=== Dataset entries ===
★ ★ ★

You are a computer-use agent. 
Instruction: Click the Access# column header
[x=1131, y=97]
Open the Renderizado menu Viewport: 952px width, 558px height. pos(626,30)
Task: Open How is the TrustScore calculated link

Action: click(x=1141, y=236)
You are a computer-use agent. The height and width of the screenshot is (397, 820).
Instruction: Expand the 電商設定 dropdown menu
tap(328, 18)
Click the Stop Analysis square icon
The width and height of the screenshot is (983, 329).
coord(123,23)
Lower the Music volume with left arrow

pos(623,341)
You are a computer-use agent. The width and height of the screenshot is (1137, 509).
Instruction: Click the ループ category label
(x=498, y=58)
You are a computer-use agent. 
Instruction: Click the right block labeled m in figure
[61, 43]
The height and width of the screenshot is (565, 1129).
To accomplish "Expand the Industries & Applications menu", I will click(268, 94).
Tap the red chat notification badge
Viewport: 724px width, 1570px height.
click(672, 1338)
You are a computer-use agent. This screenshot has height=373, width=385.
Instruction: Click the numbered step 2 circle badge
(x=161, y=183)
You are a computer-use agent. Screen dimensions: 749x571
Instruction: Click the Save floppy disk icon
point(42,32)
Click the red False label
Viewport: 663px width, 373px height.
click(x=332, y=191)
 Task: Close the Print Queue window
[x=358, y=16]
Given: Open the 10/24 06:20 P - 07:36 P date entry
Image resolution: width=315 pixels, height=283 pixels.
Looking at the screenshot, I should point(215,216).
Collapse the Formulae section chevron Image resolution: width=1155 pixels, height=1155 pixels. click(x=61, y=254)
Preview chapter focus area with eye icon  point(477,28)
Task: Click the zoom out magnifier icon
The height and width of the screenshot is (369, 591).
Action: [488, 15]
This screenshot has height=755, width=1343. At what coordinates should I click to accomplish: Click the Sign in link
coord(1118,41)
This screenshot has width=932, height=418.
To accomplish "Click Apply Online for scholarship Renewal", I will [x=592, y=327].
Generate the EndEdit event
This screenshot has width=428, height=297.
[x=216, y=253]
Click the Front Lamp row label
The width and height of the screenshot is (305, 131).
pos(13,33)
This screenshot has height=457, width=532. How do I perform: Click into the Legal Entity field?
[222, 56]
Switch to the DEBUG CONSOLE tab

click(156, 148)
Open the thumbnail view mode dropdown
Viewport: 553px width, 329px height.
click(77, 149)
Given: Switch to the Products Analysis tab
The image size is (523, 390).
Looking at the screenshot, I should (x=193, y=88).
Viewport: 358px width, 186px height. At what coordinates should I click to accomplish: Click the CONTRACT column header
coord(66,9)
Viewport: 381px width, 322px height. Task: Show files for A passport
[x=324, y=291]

★ ★ ★

Write out the entries in full, exactly as given.

You are a computer-use agent. 
Instruction: Click the Access# column header
[x=1131, y=97]
Open the Renderizado menu Viewport: 952px width, 558px height. pos(626,30)
Task: Open How is the TrustScore calculated link

Action: click(x=1141, y=236)
You are a computer-use agent. The height and width of the screenshot is (397, 820).
Instruction: Expand the 電商設定 dropdown menu
tap(328, 18)
Click the Stop Analysis square icon
The width and height of the screenshot is (983, 329).
coord(123,23)
Lower the Music volume with left arrow

pos(623,341)
You are a computer-use agent. The width and height of the screenshot is (1137, 509).
Instruction: Click the ループ category label
(x=498, y=58)
You are a computer-use agent. 
Instruction: Click the right block labeled m in figure
[61, 43]
The height and width of the screenshot is (565, 1129).
To accomplish "Expand the Industries & Applications menu", I will click(268, 94).
Tap the red chat notification badge
Viewport: 724px width, 1570px height.
click(672, 1338)
You are a computer-use agent. This screenshot has height=373, width=385.
Instruction: Click the numbered step 2 circle badge
(x=161, y=183)
You are a computer-use agent. Screen dimensions: 749x571
Instruction: Click the Save floppy disk icon
point(42,32)
Click the red False label
Viewport: 663px width, 373px height.
click(x=332, y=191)
 Task: Close the Print Queue window
[x=358, y=16]
Given: Open the 10/24 06:20 P - 07:36 P date entry
Image resolution: width=315 pixels, height=283 pixels.
Looking at the screenshot, I should point(215,216).
Collapse the Formulae section chevron Image resolution: width=1155 pixels, height=1155 pixels. click(x=61, y=254)
Preview chapter focus area with eye icon  point(477,28)
Task: Click the zoom out magnifier icon
The height and width of the screenshot is (369, 591).
Action: [488, 15]
This screenshot has height=755, width=1343. At what coordinates should I click to accomplish: Click the Sign in link
coord(1118,41)
This screenshot has width=932, height=418.
To accomplish "Click Apply Online for scholarship Renewal", I will [x=592, y=327].
Generate the EndEdit event
This screenshot has width=428, height=297.
[x=216, y=253]
Click the Front Lamp row label
The width and height of the screenshot is (305, 131).
pos(13,33)
This screenshot has height=457, width=532. How do I perform: Click into the Legal Entity field?
[222, 56]
Switch to the DEBUG CONSOLE tab

click(156, 148)
Open the thumbnail view mode dropdown
Viewport: 553px width, 329px height.
click(77, 149)
Given: Switch to the Products Analysis tab
The image size is (523, 390).
Looking at the screenshot, I should (x=193, y=88).
Viewport: 358px width, 186px height. At what coordinates should I click to accomplish: Click the CONTRACT column header
coord(66,9)
Viewport: 381px width, 322px height. Task: Show files for A passport
[x=324, y=291]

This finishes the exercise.